Lack of transparency by employers around pay is being considered as one of the key issues around pay discrimination in New Zealand.
Māori, and Pacific peoples and women are disproportionately paid less than other groups but new research has aimed to find out the impact of that and how to stop it.
The research, commissioned by the Humans Rights Condition, found just 15 per cent of employment ads publicly display the pay brackets.
Equal Employment Opportunities commissioner Saunoamaali'i Karanina Sumeo says it means from the get-go, people are disempowered.
"When someone says, 'What are your expectations for the job?' you've got no idea," she told Breakfast this morning.
"And if you pitch too low, you're vulnerable... What we're trying to do is shift that sense of powerlessness away from average Kiwi and place it on those who have a duty to uphold human rights."
When people do find out they're being underpaid, they're not likely to speak out about it.
"They don't complain because they fear they're going to lose their job, or they fear they're going to upset their workers," Dr Sumeo says.

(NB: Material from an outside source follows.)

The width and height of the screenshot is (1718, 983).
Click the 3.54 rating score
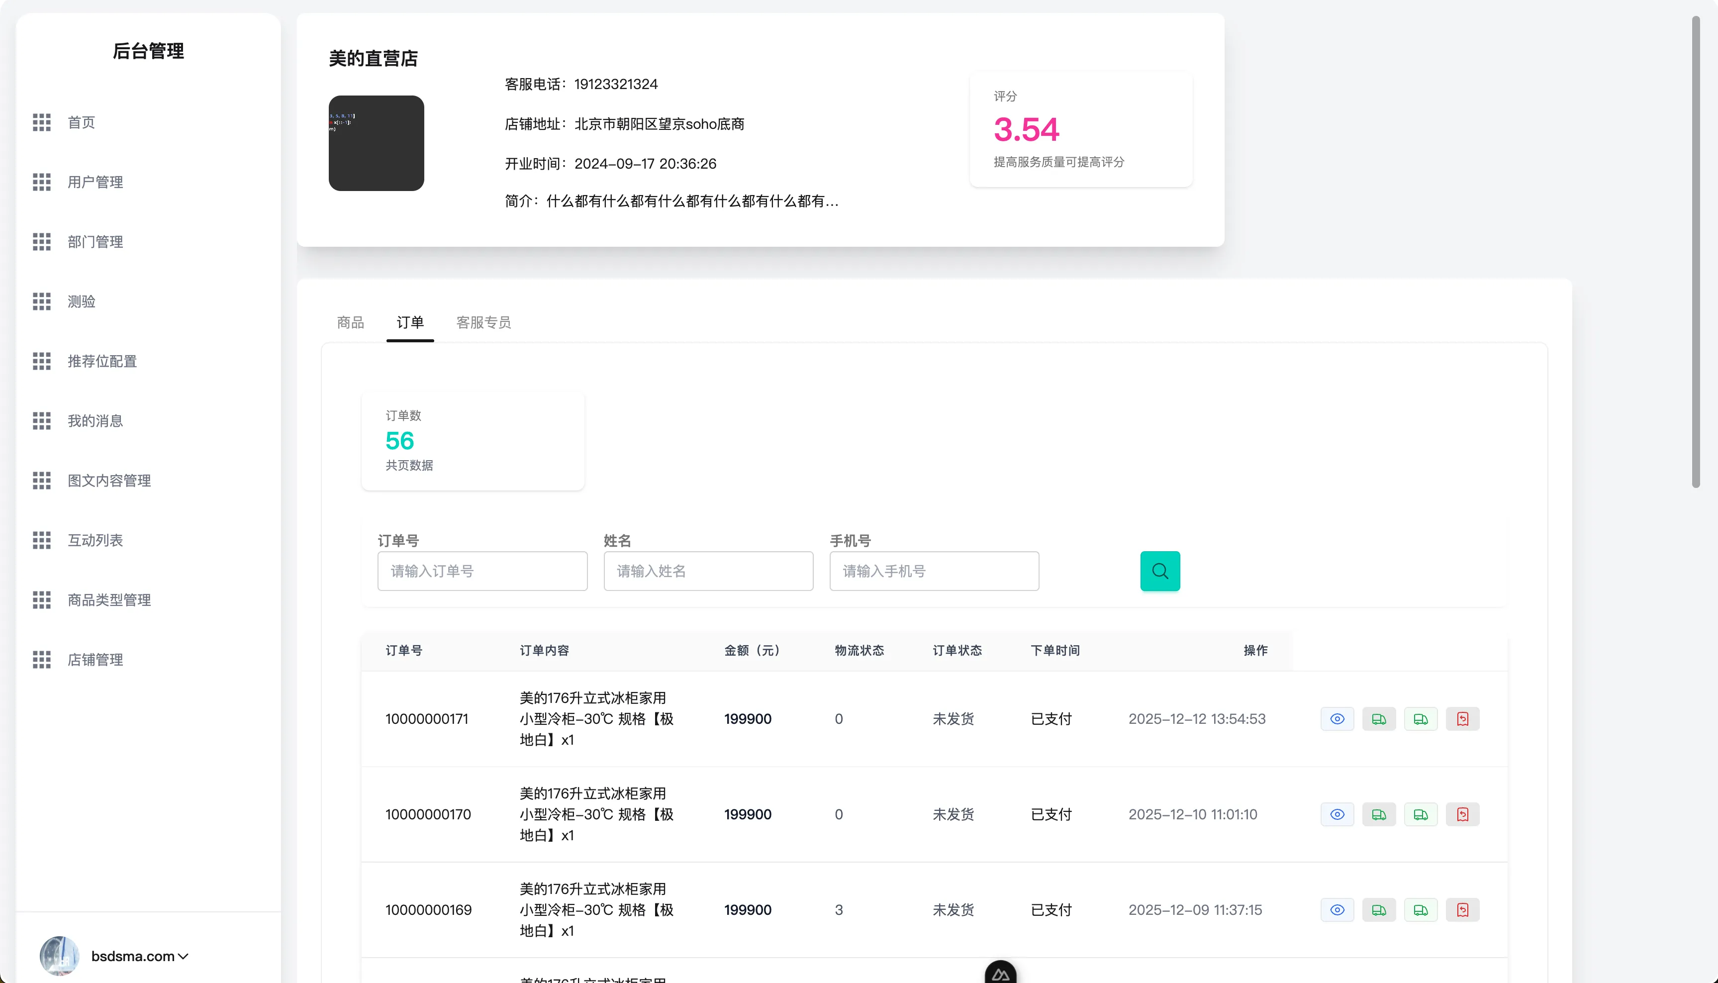[x=1025, y=129]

Around half of people being paid more than $100,000 have negotiated their pay, while only 14 per cent of those on less than $40,000 have negotiated theirs.
With around 85 per cent of New Zealand's population on less than $100,000, it's concerning, Dr Sumeo says.
The issues around pay transparency and discrimination doesn't necessarily mean everyone needs to be paid on a flat rate, either.
"One of the things that's come out is that people accept that if you have more experience, if you've got the skills, if you've got the qualifications, of course that should be acknowledged in the pay," Dr Sumeo says.
"There's no dispute about that. It's when you have all of that and you're still being paid less, that's the problem."
The research was conducted by Research NZ before lockdown began and included an online survey and focus groups.